EXERCISE DATA section start
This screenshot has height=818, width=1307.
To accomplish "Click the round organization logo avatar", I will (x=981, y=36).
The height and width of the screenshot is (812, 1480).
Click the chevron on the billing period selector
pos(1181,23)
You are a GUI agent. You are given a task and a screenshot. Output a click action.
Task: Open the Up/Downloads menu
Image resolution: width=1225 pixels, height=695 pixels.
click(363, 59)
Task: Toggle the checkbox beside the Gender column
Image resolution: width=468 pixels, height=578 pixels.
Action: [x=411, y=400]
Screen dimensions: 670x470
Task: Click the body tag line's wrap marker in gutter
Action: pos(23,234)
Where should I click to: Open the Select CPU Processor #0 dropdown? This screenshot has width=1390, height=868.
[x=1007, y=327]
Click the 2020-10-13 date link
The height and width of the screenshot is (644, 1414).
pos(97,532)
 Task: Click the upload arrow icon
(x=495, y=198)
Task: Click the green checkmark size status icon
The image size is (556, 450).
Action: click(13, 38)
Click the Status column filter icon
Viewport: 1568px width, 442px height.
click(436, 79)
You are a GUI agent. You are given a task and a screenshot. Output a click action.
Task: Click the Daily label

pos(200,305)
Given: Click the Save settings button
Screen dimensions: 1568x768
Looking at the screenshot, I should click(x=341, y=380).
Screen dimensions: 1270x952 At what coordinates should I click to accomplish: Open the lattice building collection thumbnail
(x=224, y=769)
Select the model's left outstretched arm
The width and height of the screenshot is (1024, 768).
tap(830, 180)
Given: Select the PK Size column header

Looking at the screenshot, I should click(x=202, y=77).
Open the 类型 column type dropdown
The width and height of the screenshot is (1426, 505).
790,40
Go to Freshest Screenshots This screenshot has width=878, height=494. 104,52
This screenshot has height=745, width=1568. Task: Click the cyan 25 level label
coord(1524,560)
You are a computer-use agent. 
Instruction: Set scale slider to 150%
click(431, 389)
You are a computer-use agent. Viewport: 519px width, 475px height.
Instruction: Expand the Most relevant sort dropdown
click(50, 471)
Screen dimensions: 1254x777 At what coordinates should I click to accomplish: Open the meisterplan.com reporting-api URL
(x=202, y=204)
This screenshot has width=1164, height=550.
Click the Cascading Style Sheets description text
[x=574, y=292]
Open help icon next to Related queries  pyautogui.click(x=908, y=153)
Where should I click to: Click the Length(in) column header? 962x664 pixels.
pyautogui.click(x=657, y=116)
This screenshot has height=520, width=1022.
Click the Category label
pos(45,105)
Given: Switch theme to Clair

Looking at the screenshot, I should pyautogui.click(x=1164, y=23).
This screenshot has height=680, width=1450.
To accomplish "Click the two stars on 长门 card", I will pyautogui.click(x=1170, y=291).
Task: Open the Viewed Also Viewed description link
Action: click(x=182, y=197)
EXERCISE DATA section end
- **TASK DETAILS**
Your task is to transcribe all of the entries word for word.

- **ANSWER SPACE**
This screenshot has height=818, width=1307.
To accomplish "Click the round organization logo avatar", I will (x=981, y=36).
The height and width of the screenshot is (812, 1480).
Click the chevron on the billing period selector
pos(1181,23)
You are a GUI agent. You are given a task and a screenshot. Output a click action.
Task: Open the Up/Downloads menu
Image resolution: width=1225 pixels, height=695 pixels.
click(363, 59)
Task: Toggle the checkbox beside the Gender column
Image resolution: width=468 pixels, height=578 pixels.
Action: [x=411, y=400]
Screen dimensions: 670x470
Task: Click the body tag line's wrap marker in gutter
Action: pos(23,234)
Where should I click to: Open the Select CPU Processor #0 dropdown? This screenshot has width=1390, height=868.
[x=1007, y=327]
Click the 2020-10-13 date link
The height and width of the screenshot is (644, 1414).
pos(97,532)
 Task: Click the upload arrow icon
(x=495, y=198)
Task: Click the green checkmark size status icon
The image size is (556, 450).
Action: click(13, 38)
Click the Status column filter icon
Viewport: 1568px width, 442px height.
click(436, 79)
You are a GUI agent. You are given a task and a screenshot. Output a click action.
Task: Click the Daily label

pos(200,305)
Given: Click the Save settings button
Screen dimensions: 1568x768
Looking at the screenshot, I should click(x=341, y=380).
Screen dimensions: 1270x952 At what coordinates should I click to accomplish: Open the lattice building collection thumbnail
(x=224, y=769)
Select the model's left outstretched arm
The width and height of the screenshot is (1024, 768).
tap(830, 180)
Given: Select the PK Size column header

Looking at the screenshot, I should click(x=202, y=77).
Open the 类型 column type dropdown
The width and height of the screenshot is (1426, 505).
790,40
Go to Freshest Screenshots This screenshot has width=878, height=494. 104,52
This screenshot has height=745, width=1568. Task: Click the cyan 25 level label
coord(1524,560)
You are a computer-use agent. 
Instruction: Set scale slider to 150%
click(431, 389)
You are a computer-use agent. Viewport: 519px width, 475px height.
Instruction: Expand the Most relevant sort dropdown
click(50, 471)
Screen dimensions: 1254x777 At what coordinates should I click to accomplish: Open the meisterplan.com reporting-api URL
(x=202, y=204)
This screenshot has width=1164, height=550.
Click the Cascading Style Sheets description text
[x=574, y=292]
Open help icon next to Related queries  pyautogui.click(x=908, y=153)
Where should I click to: Click the Length(in) column header? 962x664 pixels.
pyautogui.click(x=657, y=116)
This screenshot has height=520, width=1022.
Click the Category label
pos(45,105)
Given: Switch theme to Clair

Looking at the screenshot, I should pyautogui.click(x=1164, y=23).
This screenshot has height=680, width=1450.
To accomplish "Click the two stars on 长门 card", I will pyautogui.click(x=1170, y=291).
Task: Open the Viewed Also Viewed description link
Action: click(x=182, y=197)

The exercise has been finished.